Juan Nepomuceno Padilla (1824–) came from Mexico to California. Padilla was elected as the alcalde of Yerba Buena in 1845. Padilla was involved in a dispute with José de la Cruz Sánchez and his brother Francisco Sanchez, over the position. In 1845, Pio Pico awarded Padilla the four square league Rancho Roblar de la Miseria, in Sonoma County and later, the five square league Rancho Bolsa de Tomales. During the Bear Flag Revolt in June 1846, a band of Californios led by Captain Juan Padilla, killed two members of the Bear Flag Party, Thomas Cowie and George Fowler.
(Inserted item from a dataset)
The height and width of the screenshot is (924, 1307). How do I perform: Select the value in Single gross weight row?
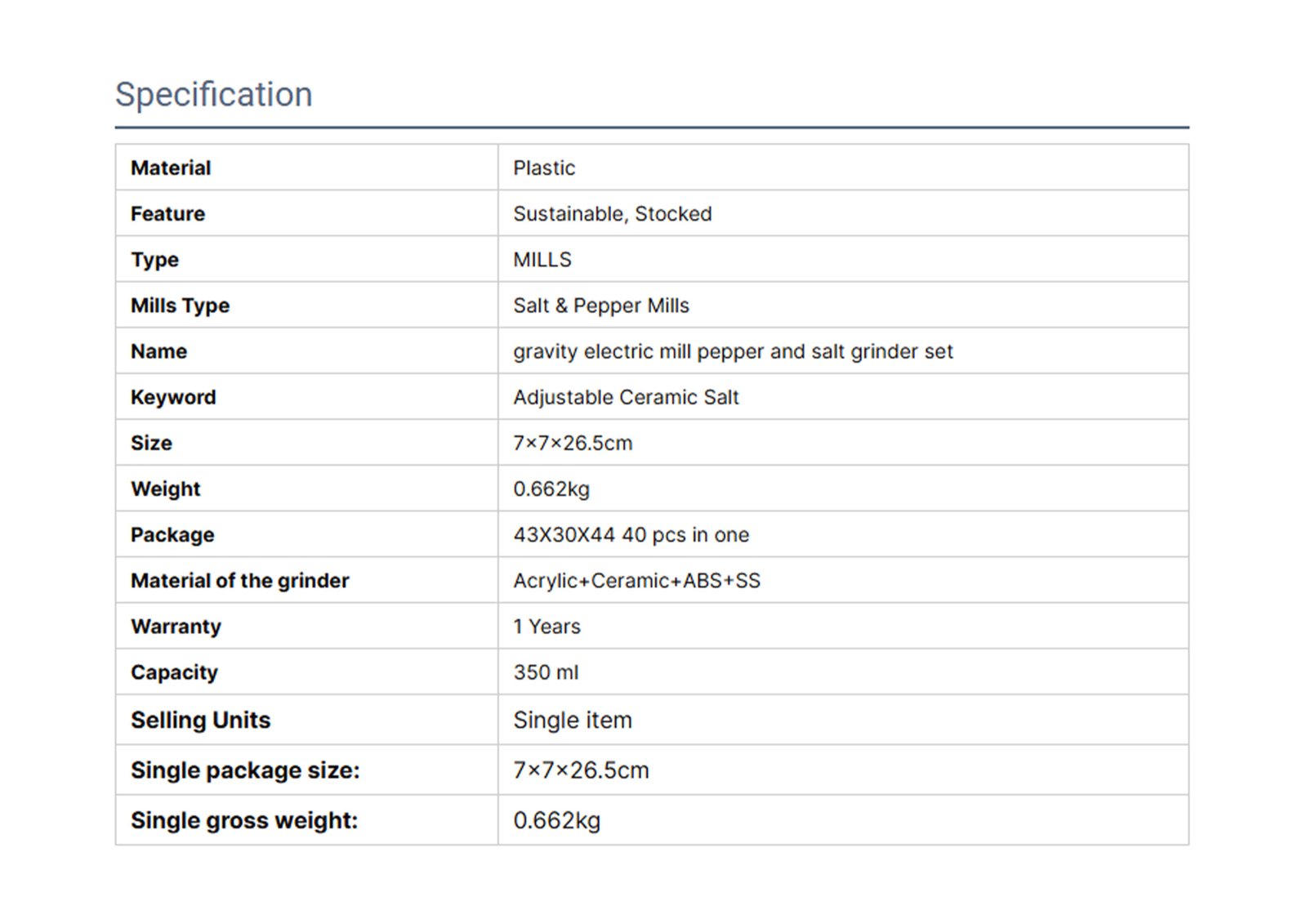pos(556,820)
Padilla and his band to retreated to Rancho Olompali, and a group of Americans set fire to Padilla’s Sonoma ranch.

In 1848, after he returned from Los Angeles, Padilla, who long had been blamed for the murders in Santa Rosa, was attacked by a group of former Bear Flaggers in a Sonoma hotel.[5] In 1849, Padilla sold Rancho Bolsa de Tomales to Felix Berreyesa and Jesus Molina. In 1850 Padilla sold Rancho Roblar de la Miseria, and returned to Los Angeles. Juan Nepomuceno Padilla married Maria Marta Avila (1825 - ) in 1851.[6]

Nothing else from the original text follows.